Best Sleeping Position to Prevent Back Pain
If you’ve ever woken up with a stiff, achy back, it’s probably because of your sleeping posture. Sleeping in certain positions can also take a serious toll on your nerves and muscles, especially when you don’t move that position for hours. Luckily, these unpleasant outcomes are preventable with a little modification. Start with a quick look at your current sleeping habits.
Are You Sleeping On Your Stomach?
If you can manage it, simply resting flat on your back is generally the best sleeping position to prevent back pain. This maximizes surface area, preventing weight from getting focused on any one muscle, nerve, or vertebra. This is also the ideal posture for your internal organs, allowing them to lay out naturally instead of getting pressed into each other. For best results, use only a single, medium-sized pillow under your head to keep your neck level. Place an additional pillow under your knees to elevate them slightly.
Sleeping On Your Side
Some people have a hard time lying on their backs all night, for various reasons. If that’s the case, resting on your side is the next best sleeping position.

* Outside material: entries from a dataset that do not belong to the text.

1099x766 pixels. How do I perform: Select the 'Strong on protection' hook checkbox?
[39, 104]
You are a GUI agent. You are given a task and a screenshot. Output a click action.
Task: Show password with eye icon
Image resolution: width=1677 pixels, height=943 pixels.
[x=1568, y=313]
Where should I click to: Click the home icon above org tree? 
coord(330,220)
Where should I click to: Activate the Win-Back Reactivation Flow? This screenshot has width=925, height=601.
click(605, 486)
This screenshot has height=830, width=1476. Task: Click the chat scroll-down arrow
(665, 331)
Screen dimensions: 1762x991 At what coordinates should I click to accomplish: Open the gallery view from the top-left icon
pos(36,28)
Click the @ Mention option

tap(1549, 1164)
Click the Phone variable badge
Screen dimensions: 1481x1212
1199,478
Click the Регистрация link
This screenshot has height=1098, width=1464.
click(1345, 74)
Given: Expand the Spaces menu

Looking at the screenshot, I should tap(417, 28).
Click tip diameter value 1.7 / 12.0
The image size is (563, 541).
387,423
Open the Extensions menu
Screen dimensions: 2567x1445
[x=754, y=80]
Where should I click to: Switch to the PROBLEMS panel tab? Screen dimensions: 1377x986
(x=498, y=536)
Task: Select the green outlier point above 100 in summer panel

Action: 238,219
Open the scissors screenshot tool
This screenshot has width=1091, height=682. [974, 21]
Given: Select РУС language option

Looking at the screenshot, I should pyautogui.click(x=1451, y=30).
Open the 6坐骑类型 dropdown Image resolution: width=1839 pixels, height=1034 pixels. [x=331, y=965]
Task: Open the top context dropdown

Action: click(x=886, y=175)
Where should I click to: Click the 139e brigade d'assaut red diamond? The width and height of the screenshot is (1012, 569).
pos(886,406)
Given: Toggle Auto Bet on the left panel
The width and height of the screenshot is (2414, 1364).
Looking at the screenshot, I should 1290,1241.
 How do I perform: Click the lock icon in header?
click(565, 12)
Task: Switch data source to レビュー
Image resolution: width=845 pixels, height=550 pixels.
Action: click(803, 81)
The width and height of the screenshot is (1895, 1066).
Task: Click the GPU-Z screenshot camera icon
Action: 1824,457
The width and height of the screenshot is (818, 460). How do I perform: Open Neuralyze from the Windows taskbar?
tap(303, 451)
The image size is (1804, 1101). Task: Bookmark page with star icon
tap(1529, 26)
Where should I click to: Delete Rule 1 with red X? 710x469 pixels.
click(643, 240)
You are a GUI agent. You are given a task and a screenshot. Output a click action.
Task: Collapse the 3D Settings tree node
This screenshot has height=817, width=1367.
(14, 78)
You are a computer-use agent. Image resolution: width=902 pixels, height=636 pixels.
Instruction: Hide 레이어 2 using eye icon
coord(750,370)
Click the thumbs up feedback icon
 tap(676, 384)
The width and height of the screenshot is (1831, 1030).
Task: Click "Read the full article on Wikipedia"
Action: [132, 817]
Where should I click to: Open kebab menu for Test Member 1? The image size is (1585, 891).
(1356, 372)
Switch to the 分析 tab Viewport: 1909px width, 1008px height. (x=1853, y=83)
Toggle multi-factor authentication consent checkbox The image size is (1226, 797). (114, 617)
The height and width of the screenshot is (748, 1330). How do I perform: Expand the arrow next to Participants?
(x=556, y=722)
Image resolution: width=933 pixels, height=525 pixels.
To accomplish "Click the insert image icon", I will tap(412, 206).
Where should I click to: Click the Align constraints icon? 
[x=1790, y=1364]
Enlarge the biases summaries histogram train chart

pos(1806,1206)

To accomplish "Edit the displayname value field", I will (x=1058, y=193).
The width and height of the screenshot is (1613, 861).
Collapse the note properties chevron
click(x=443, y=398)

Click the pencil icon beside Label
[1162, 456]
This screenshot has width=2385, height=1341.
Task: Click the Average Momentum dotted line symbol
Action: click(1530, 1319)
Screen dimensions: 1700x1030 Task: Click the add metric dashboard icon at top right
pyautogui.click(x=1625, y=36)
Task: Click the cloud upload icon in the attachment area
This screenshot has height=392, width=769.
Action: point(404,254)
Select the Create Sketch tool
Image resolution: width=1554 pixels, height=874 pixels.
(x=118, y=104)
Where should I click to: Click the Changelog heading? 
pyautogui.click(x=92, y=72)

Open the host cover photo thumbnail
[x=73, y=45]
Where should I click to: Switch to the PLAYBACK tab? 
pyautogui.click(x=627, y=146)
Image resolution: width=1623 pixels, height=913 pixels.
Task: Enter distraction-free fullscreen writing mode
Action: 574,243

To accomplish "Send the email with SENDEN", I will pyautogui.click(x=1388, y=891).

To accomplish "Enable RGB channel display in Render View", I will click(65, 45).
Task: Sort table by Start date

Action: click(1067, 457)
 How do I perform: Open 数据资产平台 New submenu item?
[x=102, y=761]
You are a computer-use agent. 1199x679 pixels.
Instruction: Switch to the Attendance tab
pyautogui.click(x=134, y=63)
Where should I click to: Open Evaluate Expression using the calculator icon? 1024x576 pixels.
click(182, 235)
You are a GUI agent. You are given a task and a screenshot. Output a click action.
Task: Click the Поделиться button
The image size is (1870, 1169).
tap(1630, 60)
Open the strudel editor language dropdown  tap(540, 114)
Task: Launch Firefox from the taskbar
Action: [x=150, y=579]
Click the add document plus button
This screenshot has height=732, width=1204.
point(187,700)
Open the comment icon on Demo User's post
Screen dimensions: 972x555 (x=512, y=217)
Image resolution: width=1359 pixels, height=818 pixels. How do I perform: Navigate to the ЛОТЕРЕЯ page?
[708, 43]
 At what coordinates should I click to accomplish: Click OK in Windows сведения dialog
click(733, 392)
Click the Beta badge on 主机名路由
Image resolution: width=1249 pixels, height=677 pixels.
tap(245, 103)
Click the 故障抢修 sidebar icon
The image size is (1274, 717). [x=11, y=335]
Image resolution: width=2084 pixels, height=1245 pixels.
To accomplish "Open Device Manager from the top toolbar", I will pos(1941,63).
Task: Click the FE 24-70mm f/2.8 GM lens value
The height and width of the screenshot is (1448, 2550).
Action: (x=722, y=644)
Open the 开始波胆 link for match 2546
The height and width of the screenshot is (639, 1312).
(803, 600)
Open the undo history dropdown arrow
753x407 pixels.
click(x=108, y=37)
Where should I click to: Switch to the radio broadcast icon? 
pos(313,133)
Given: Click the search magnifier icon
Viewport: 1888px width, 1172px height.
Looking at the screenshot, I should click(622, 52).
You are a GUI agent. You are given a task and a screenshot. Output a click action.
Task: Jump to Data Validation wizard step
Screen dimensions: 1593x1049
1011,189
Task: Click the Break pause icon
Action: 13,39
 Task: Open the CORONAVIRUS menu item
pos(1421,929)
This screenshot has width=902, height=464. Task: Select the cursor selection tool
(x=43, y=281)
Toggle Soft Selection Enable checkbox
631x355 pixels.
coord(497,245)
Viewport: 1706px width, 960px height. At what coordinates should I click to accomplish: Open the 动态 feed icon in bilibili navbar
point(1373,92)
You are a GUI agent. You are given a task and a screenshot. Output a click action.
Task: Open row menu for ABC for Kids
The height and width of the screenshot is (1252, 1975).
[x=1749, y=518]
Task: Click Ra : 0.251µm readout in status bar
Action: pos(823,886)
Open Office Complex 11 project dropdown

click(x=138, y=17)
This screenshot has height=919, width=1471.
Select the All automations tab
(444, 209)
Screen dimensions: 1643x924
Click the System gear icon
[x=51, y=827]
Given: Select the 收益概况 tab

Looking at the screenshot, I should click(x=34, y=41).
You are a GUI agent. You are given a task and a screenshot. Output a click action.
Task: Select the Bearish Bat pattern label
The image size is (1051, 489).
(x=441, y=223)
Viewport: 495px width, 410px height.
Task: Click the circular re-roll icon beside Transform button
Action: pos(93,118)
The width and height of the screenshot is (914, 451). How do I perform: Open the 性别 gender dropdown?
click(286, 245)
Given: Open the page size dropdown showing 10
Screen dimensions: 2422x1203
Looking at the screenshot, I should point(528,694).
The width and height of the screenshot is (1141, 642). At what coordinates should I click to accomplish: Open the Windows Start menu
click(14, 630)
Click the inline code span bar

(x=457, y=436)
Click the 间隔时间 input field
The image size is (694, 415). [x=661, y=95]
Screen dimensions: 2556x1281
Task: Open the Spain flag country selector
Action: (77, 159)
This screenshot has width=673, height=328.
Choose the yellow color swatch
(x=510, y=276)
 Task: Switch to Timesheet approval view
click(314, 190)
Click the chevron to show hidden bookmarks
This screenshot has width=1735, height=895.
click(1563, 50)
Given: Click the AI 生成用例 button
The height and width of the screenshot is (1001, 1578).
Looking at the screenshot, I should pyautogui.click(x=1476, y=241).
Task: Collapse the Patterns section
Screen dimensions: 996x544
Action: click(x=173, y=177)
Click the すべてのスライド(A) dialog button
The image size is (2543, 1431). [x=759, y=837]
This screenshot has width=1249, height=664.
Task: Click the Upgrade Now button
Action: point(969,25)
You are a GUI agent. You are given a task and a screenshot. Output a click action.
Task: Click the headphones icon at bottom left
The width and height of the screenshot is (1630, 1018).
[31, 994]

The best posture is on your side with your knees drawn slightly up in fetal position. Position your arms to allow a straight line from your hip to your shoulder, minimizing spinal arch. Put a pillow between your knees so that it’s easier to keep your back flat and perpendicular to the mattress.
Other sleeping positions, such as resting on your stomach, are generally not recommended except in certain circumstances. For instance, you may be forced to change your posture if you have a back injury or are recovering from a surgery. In this case, ask your doctor to prescribe a position based on your situation.
No amount of positioning can help you if your bed’s no good. Soft mattresses that swallow you up, might seem to be the most comfortable, but they’re actually bad for your back. They create pressure points on your spine and shoulders as your body bends into them. Instead, a firm mattress with a little give is better for distributing your weight evenly. If you’ve tried changing your sleeping position and your bed, and you’re still suffering from back pain, you should probably make an appointment with your doctor.